Trump has been a longtime critic of the central bank over its moves to raise rates. In July, he told CNBC’s Joe Kernen that he was “not thrilled” with the Fed’s interest rate hikes, as they would nullify the economic stimulus his administration has tried to implement through moves such as the corporate tax slash to 21% from 35%.

The Federal Reserve last raised its rates by 25 basis points in late September, bringing the benchmark federal funds rate to a target range of 2% to 2.25%. This marked the third increase this year, with the Fed signaling it would likely raise rates again in December and through 2019.

U.S. President Donald Trump looks on as Jerome Powell, his then nominee to become chairman of the U.S. Federal Reserve, speaks at the White House in Washington, U.S., November 2, 2017. REUTERS/Carlos Barria
U.S. President Donald Trump looks on as Jerome Powell, his then nominee to become chairman of the U.S. Federal Reserve, speaks at the White House in Washington, U.S., November 2, 2017. REUTERS/Carlos Barria

“We’re a long way from neutral”

In an interview with PBS’s Judy Woodruff last week, Federal Reserve Chairman Jerome Powell said that “we’re a long way from neutral at this point, probably” when it comes to interest rates. The Federal Open Market Committee signaled in its most recent release that it is likely to take the funds rate to 3.4% before slowing.

The benchmark 10-year Treasury note, which serves as a proxy for corporate debt and mortgage rates, surged following reports last week showing that the U.S. labor market had reached its lowest unemployment rate in nearly five-decades, coupled with continually rising wages.

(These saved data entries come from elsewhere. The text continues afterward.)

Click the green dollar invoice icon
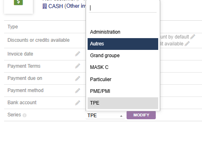The width and height of the screenshot is (202, 161). (18, 2)

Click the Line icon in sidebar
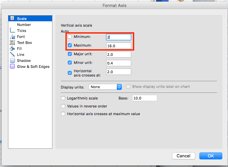click(12, 55)
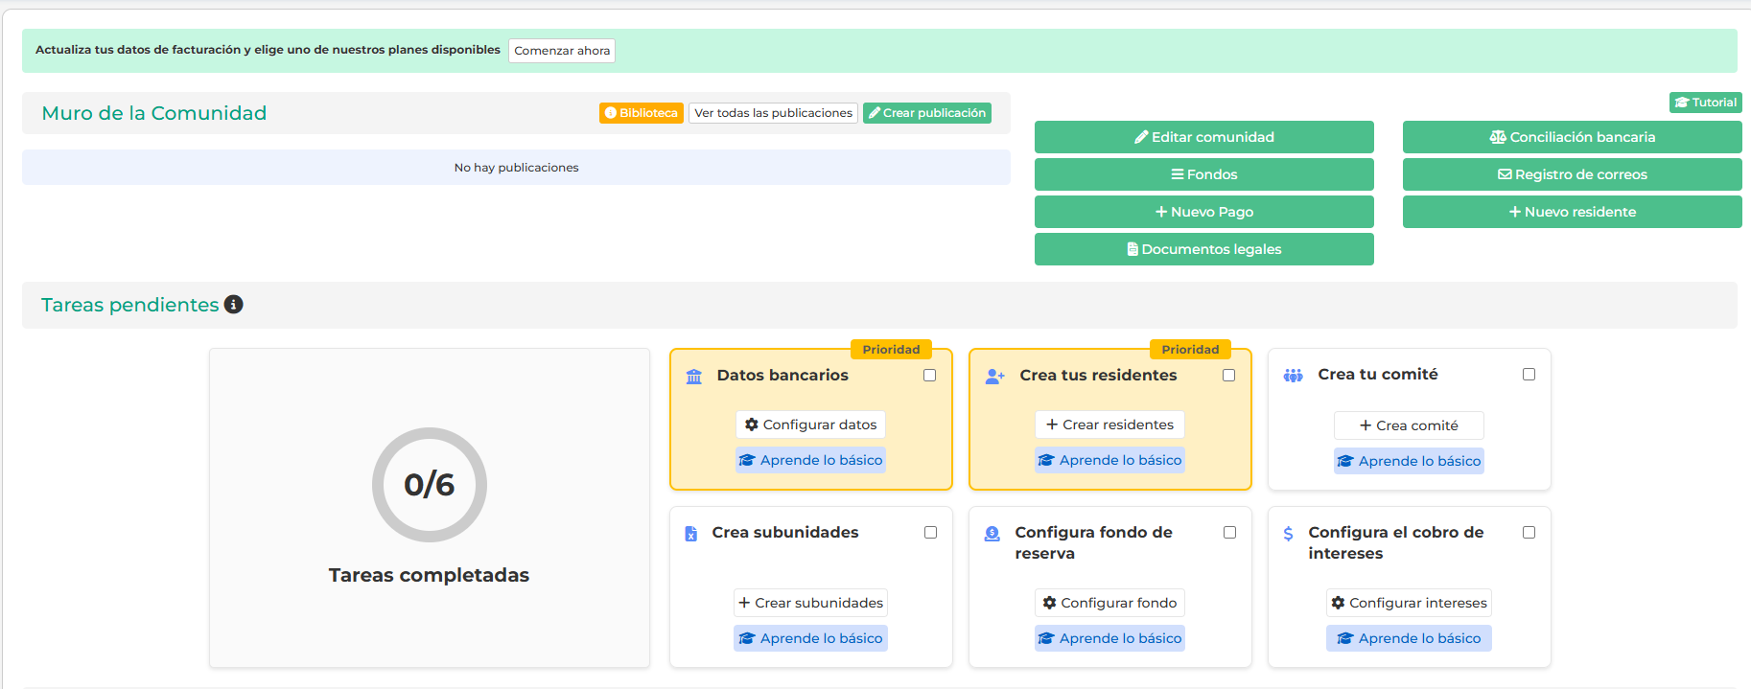The height and width of the screenshot is (689, 1751).
Task: Open Aprende lo básico under Crea tu comité
Action: point(1409,461)
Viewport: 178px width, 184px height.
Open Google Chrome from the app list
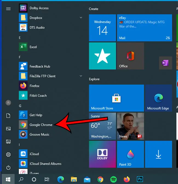point(41,125)
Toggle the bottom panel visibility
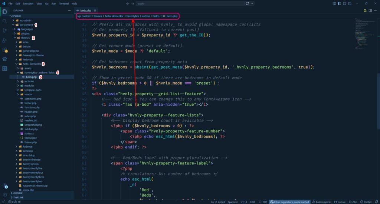The height and width of the screenshot is (204, 380). 345,3
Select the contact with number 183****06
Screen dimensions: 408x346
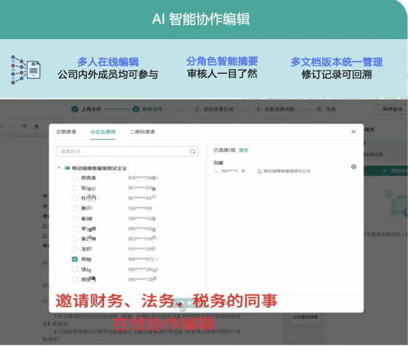pos(75,239)
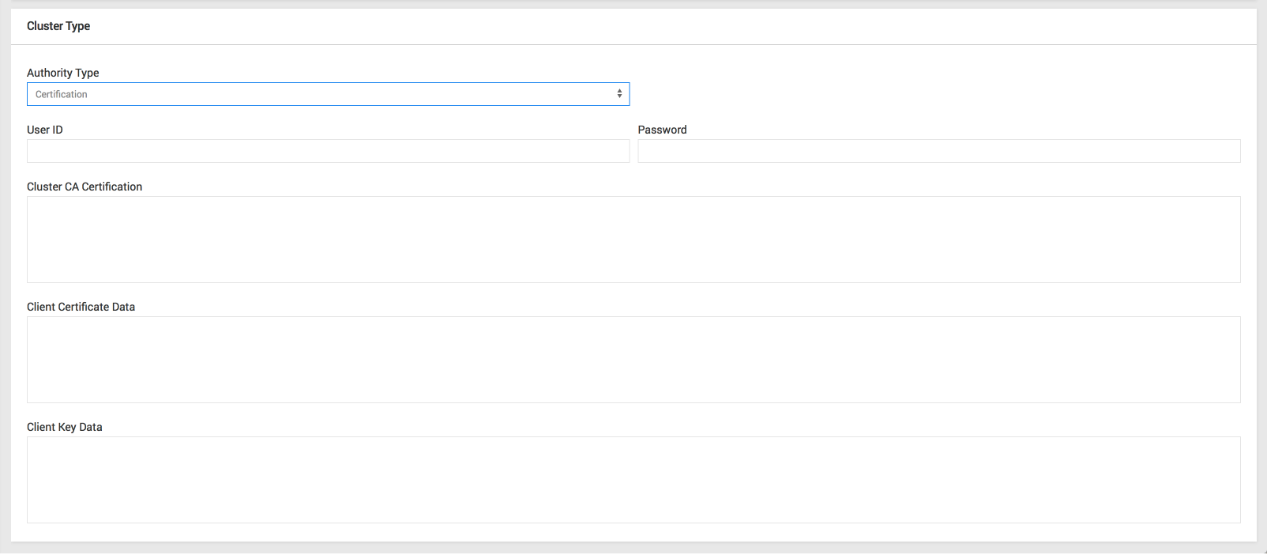Image resolution: width=1267 pixels, height=555 pixels.
Task: Click the User ID label
Action: 45,130
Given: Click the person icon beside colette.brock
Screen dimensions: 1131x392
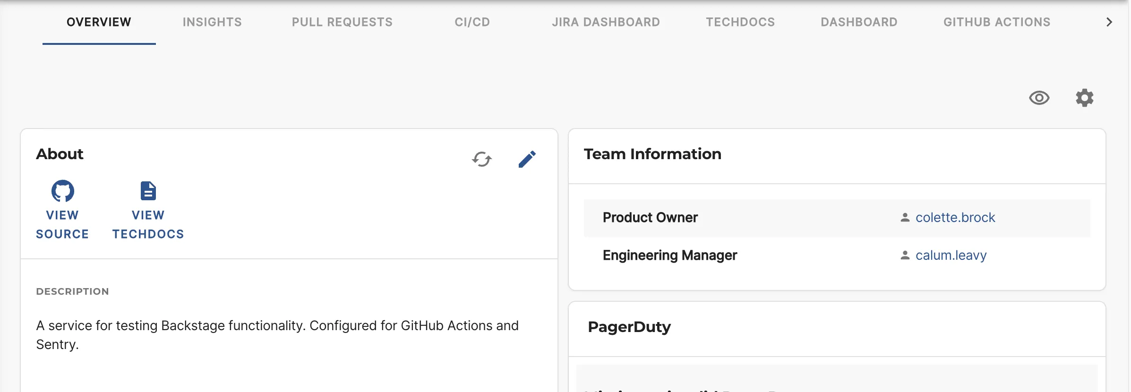Looking at the screenshot, I should pos(905,218).
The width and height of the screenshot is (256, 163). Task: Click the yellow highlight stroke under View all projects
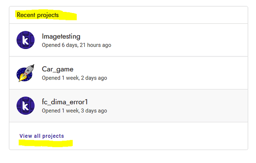point(46,143)
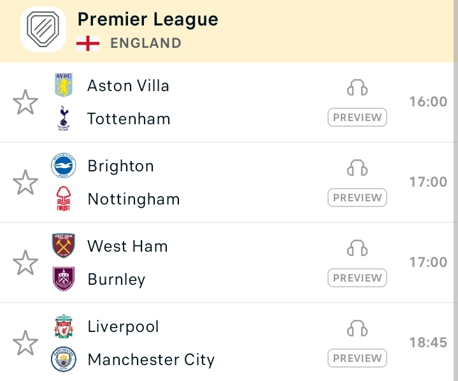The image size is (458, 381).
Task: Open Preview for Liverpool vs Manchester City
Action: (357, 358)
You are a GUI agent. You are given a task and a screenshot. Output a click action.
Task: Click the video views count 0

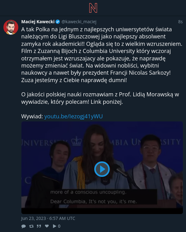(x=59, y=226)
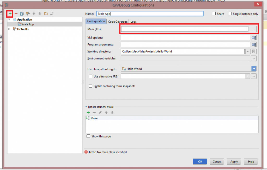Open the Use classpath of module dropdown
Screen dimensions: 267x170
[254, 69]
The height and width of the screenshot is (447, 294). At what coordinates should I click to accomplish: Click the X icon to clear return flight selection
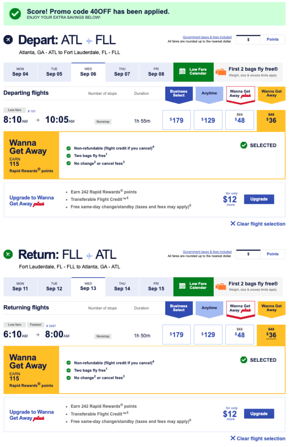pyautogui.click(x=233, y=438)
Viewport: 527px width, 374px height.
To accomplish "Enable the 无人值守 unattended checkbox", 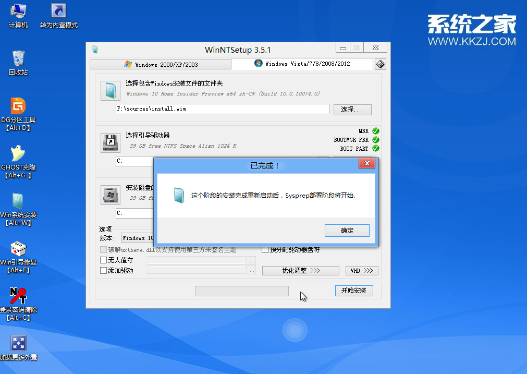I will coord(103,260).
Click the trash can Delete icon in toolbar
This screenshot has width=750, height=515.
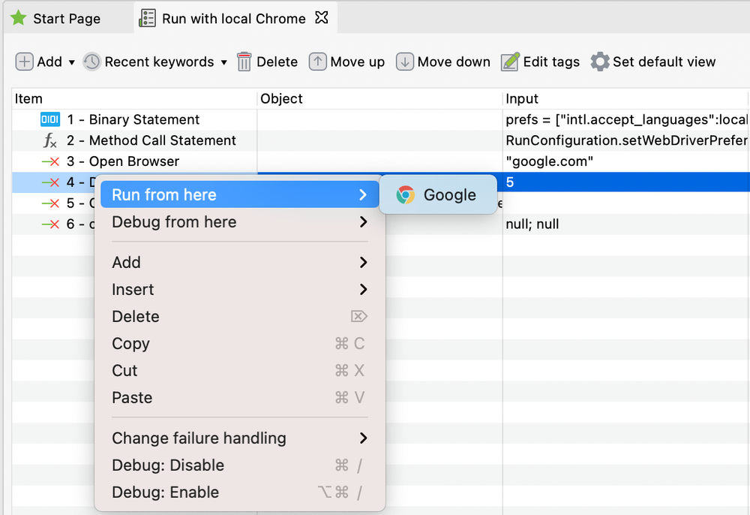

Improved economic conditions have raised concerns among some experts that the Fed would push borrowing costs back toward more normal levels after a long period of low rates following the 2008 financial crisis. Some investors worry that higher rates will lead to an economic slowdown and hamper corporate profits, leading to market volatility.

Federal Reserve Chairman Jerome Powell last week dismissed notions that the booming labor market would lead to unrestrained inflation.

“The rise in wages is broadly consistent with observed rates of price inflation and labor productivity growth and therefore does not point to an overheating labor market,” Powell said, speaking at a meeting of the National Association for Business Economics. “Higher wage growth alone need not be inflationary.”